# Where do I start?



## iwillsurvive (Mar 4, 2009)

My marriage is failing. I recently learned of my husband's affair and I believe he is still in contact with the other woman and may not be willing to give her up. If that is true, I'm done. 

I'm petrified of getting divorced. I have no idea where to start. What do I need to do to protect the best interests of myself and my children? We own a house together- what do I need to do with that? 

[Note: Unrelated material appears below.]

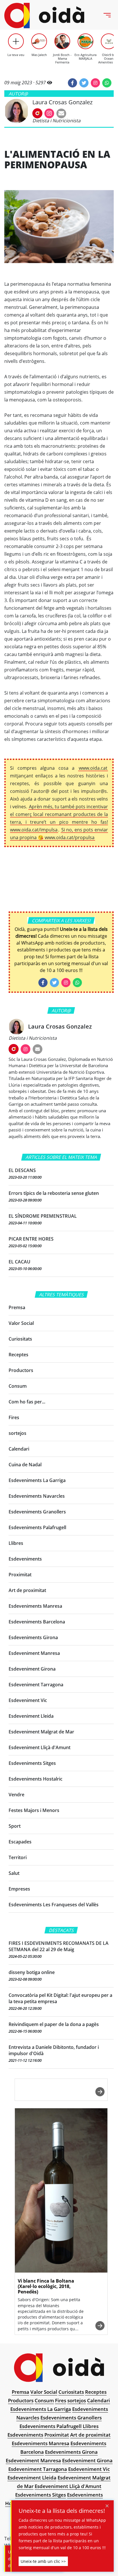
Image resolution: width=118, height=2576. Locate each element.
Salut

I'm sure I probably need to hire a lawyer. But what else? I live in WA state, so it's a "no fault" divorce state. Anything you can tell me would be great. I want to be prepared for the worst and be proactive in this process. He dropped a bombshell on me once with this affair. I'm not going to be left there again if he is unwilling to change his actions.


----------



## marina72 (Dec 29, 2008)

I'm so sorry.

If he is totally unwilling to give up this other woman, and won't go to counseling with you, and work on your marriage, then I don't blame you for being done. No one should have to put up with blatant infidelity that the other person refuses to stop.

As for protecting yourself, well, the only way to know for sure is to hire an attorney, I would definitely do that. I am not that familiar with "no fault" divorces, but, I do know that in many states, even though it's little known, adultry is illegal, and punishable by jail time. Obviously, no one actually presses charges for this anymore, rarely anyway. But, it is an issue that often comes up in divorces.

If you've been faithful, and he has not... then it's not looking good for him. However, if he's willing to get a divorce, uncontested, and be agreeable to working out a fair agreement between you two, and is amicable where the custody of the kids is concerned, then there is probly no need to even go there, in terms of the affair.

I would move on if I were you, if he refuses to see the huge error he's made and rectify it immediately. You deserve better.

I'd have a talk with him, see what his intentions are as far as working on the marriage. And if he says he doesn't care and will not give her up.... then get your lawyer, and begin the process. 

I am very sorry you're having to go through this kind of pain.
keep us updated. Marina72


----------